E così da vent’anni, Stella e il suo team di ormai 17 ragazzi italiani e  3 stranieri; un egiziano, un colombiano e un peruviano, si occupano di accogliere ed informare i migranti e non. Attraverso un ampio staff di medici svolgono le funzioni ambulatoriali di un qualsiasi medico generico. Da sempre, si battono per il riconoscimento dell’accesso alla medicina di base, agli stranieri senza permesso di soggiorno. L’ambulatorio si fonda sul diritto alla salute, senza distinzioni etiche, culturali, di provenienza ed etniche.  Oltre a dare cure base gratuite, essi sottolineano ed individuano le mancanze in tal senso del nostro sistema. 
Chiedo informazioni su di loro ai passanti, soprattutto italiani, e le loro considerazioni indicano con chiarezza, l’integrazione della struttura con l’ambiente circostante. “C’è sempre molta gente, ed è utile a tutti al giorno d’oggi, sapere di poter contare sulla presenza di strutture così”.          
Hanno inoltre, deciso di stilare uno scritto politico di denuncia, ancora in corso d’opera.
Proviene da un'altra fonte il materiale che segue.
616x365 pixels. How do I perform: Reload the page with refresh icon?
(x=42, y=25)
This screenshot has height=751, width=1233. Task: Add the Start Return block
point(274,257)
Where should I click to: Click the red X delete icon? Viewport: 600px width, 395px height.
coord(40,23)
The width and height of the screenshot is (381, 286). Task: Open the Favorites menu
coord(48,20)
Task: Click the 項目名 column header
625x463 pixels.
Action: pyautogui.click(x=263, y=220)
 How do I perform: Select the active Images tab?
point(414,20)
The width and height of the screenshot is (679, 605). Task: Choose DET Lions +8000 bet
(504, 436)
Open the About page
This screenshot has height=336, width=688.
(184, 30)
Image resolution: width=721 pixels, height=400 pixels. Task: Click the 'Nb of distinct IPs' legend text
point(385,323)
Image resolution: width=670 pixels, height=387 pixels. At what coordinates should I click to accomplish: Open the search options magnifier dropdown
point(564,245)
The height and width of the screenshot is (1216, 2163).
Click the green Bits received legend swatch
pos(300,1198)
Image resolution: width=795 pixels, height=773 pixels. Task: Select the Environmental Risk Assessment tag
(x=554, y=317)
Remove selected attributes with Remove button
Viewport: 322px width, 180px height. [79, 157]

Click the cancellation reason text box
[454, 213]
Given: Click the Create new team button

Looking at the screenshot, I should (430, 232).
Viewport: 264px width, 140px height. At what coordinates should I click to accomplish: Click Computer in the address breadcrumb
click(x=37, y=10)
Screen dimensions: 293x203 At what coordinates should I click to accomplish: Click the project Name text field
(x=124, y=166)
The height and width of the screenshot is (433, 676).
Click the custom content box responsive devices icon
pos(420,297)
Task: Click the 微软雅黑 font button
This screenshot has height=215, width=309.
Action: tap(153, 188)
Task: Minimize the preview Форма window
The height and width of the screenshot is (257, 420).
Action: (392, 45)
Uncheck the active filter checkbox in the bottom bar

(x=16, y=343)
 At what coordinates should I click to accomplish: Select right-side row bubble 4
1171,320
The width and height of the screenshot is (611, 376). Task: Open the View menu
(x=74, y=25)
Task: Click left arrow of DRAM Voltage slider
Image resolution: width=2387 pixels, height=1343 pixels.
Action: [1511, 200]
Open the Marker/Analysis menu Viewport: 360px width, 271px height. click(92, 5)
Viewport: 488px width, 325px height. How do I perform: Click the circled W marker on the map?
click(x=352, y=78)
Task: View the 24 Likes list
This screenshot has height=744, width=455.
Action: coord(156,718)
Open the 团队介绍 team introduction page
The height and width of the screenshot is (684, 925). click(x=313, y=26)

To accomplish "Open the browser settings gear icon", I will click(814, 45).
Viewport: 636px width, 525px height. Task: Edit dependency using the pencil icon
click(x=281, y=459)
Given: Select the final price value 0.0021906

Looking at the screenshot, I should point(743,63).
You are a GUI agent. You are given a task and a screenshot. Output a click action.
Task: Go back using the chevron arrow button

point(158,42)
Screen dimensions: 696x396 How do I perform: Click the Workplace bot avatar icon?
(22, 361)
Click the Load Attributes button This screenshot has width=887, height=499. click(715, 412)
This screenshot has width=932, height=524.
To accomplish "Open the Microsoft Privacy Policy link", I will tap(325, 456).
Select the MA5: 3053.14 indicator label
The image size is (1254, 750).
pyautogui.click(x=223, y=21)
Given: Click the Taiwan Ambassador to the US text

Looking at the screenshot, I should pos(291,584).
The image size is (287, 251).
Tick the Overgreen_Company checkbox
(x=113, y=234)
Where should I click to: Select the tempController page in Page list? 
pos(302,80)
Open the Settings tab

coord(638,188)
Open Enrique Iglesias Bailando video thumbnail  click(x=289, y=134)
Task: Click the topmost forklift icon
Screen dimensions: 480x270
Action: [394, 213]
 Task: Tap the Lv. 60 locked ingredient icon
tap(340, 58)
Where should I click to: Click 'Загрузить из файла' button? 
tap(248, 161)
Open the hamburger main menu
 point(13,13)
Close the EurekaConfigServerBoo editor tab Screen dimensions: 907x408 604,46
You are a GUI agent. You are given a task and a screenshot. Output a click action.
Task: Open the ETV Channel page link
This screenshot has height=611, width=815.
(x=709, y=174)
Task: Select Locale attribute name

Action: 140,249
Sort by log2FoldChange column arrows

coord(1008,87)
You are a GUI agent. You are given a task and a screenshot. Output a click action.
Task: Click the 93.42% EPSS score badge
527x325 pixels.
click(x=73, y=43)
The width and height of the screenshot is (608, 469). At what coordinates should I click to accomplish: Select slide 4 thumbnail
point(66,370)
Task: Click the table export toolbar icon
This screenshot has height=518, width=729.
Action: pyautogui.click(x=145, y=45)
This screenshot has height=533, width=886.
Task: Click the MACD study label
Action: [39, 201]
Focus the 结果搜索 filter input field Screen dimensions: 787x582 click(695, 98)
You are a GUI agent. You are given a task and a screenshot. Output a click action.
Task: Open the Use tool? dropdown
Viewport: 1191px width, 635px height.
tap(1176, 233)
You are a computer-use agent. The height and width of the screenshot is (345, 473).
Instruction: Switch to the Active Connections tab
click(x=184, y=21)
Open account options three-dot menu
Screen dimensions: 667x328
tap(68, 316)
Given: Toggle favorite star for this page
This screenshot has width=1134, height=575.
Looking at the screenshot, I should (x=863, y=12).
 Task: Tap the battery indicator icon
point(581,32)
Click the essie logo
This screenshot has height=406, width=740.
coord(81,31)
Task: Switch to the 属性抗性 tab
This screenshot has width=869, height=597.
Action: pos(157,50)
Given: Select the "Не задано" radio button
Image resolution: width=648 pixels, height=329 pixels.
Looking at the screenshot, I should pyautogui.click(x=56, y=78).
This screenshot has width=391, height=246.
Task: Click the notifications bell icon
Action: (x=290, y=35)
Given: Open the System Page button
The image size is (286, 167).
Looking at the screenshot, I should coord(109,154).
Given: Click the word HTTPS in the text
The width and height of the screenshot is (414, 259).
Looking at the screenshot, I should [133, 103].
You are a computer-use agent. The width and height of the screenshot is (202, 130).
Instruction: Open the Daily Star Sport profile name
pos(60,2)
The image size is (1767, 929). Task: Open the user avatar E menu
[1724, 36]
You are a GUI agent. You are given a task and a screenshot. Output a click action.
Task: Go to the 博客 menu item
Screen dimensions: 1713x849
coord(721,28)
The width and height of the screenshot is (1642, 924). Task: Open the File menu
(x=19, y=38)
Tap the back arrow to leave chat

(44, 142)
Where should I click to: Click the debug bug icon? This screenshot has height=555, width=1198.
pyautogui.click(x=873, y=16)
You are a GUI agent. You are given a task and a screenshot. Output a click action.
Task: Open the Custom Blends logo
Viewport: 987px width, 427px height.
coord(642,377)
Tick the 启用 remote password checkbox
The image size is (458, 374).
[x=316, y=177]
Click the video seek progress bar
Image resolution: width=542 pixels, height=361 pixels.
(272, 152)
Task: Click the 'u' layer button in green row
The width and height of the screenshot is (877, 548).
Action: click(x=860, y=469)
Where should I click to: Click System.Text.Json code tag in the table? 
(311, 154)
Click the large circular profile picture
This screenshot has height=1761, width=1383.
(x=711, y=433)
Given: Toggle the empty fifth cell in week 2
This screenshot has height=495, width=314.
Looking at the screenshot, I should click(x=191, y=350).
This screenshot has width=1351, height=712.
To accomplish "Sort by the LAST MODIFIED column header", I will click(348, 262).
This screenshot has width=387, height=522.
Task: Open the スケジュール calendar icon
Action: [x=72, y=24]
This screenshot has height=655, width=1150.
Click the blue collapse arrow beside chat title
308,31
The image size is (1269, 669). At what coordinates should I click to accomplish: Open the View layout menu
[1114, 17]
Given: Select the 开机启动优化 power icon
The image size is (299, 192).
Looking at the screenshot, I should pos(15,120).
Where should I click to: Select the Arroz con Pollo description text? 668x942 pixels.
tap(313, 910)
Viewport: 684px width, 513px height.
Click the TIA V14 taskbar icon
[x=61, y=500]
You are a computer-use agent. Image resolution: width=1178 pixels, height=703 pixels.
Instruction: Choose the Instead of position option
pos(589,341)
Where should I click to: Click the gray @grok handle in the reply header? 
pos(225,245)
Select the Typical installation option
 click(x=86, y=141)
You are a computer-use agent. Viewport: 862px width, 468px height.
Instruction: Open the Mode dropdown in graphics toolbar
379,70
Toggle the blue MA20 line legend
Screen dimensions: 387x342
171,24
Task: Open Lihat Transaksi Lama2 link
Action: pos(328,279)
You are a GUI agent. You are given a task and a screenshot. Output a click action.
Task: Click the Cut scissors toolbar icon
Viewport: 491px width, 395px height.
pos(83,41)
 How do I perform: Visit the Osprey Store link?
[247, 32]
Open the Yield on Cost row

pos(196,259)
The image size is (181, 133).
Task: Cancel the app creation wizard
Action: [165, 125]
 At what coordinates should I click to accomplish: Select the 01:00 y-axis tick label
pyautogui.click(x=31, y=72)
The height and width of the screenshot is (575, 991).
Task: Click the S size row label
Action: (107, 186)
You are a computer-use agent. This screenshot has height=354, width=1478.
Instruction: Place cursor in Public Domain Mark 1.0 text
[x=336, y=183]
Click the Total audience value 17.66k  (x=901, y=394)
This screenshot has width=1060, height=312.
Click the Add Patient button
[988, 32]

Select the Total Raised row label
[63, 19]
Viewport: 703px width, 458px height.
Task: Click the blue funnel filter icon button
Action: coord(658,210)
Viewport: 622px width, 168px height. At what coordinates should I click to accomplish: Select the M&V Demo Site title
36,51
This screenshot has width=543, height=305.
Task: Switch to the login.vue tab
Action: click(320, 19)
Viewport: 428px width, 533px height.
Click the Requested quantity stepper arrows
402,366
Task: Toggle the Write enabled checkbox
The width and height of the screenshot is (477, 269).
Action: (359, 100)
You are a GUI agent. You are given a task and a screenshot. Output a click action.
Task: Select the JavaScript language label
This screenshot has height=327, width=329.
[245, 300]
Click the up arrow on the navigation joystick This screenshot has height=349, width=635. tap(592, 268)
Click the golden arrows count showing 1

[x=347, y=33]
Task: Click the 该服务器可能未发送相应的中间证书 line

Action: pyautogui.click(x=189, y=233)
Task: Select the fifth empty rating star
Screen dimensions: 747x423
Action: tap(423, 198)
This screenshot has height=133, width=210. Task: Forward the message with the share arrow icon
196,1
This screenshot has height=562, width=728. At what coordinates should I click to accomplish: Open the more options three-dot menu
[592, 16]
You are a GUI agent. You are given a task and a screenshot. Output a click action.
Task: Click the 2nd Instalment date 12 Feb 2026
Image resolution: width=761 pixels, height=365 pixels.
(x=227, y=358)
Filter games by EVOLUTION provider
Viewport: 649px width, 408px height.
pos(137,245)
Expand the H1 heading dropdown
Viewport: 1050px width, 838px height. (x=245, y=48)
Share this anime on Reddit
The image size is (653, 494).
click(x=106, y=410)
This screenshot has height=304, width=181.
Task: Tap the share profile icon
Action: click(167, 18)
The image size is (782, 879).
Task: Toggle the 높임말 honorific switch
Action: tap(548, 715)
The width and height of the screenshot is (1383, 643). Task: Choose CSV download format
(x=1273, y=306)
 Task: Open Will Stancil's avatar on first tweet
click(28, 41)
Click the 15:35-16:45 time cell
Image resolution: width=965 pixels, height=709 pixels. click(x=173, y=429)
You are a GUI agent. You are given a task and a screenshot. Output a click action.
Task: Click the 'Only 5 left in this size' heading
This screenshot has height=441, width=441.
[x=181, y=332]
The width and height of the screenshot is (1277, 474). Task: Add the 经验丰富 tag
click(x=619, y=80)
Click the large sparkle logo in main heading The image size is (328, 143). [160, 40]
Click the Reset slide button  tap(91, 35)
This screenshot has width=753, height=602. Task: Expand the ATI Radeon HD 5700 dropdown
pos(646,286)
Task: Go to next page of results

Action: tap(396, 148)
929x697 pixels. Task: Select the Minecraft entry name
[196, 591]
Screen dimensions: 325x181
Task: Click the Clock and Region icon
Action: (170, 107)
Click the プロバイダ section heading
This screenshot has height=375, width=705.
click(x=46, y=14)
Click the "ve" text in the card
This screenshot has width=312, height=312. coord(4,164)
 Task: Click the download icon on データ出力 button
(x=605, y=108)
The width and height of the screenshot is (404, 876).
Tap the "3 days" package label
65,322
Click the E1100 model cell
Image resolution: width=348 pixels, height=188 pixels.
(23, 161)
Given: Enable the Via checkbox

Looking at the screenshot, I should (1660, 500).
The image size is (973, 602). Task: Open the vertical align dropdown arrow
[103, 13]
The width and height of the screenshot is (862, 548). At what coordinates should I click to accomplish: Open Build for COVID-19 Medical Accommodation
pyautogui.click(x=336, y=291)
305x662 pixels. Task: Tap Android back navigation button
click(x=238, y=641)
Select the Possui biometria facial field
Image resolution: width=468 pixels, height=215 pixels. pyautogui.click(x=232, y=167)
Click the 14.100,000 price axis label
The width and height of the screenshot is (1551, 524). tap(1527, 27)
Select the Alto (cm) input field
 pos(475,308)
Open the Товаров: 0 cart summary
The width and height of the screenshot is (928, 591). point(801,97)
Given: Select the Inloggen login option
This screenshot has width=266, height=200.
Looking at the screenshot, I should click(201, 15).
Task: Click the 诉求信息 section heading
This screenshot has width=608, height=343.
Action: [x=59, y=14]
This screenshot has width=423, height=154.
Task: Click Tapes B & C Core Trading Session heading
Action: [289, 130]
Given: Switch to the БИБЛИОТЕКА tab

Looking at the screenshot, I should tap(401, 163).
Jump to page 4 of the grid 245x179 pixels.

All’interno della struttura   è aperto e funzionale il Consultorio Autogestito, dove, vengono trattate tematiche delicate come l’aborto e i metodi contraccettivi, sostenendo il diritto di ogni singola donna di disporre del proprio corpo, della propria vita e sessualità liberamente. Lontano dal percorso medico tipico dei consultori pubblici, preferiscono un dialogo tra esperienze e saperi di donne. Questo è il loro slogan: “Perché sessualità, maternità, contraccezione non sono patologie, e la cultura che le vuole medicalizzate è privazione di spazi di libertà.” Obiettori degli obiettori. La loro prima battaglia riguarda, sicuramente, il diritto alla maternità responsabile, anche per le straniere.
           
Libertà, scelta, solidarietà, informazione, uguaglianza, diritto, salute riecheggiano nell’aria dell’ambulatorio,  colorando le pareti bianche, di una nuova forza. Si scagliano, contro il Drg (Raggruppamenti Omogenei di Diagnosi), il sistema di retribuzione degli ospedali per l’ attività di cura, introdotto in Italia nel 1995. Gli interventi vengono retribuiti non più «a piè di lista», cioè in base alle giornate di degenza, ma «a prestazione». Quando ci si accorge, che i costi insostenibili, stavano portando all’ implosione del sistema, perché più si teneva il paziente in ospedale più si incassava: con i letti sempre pieni e le liste d’ attesa infinite, nasce il modello Drg . La Lombardia è una delle prime regioni ad applicarlo. Per ogni intervento (dall’ appendicite al trapianto di fegato) sono previsti diversi gradi di rimborso, dal caso semplice a quello complesso. Se questo, secondo il team ambulatoriale, da una parte risolve un problema dall’altra ne crea un altro. Diminuiscono i giorni di ricovero e aumentano gli interventi. “Caso vuole – continuano – , che negli ultimi anni sono aumentati i parti cesari e diminuiti quelli naturali. Le italiane,  hanno forse smesso di saper partorire in modo maturale i propri figli, o non partorirli rende economicamente di più?”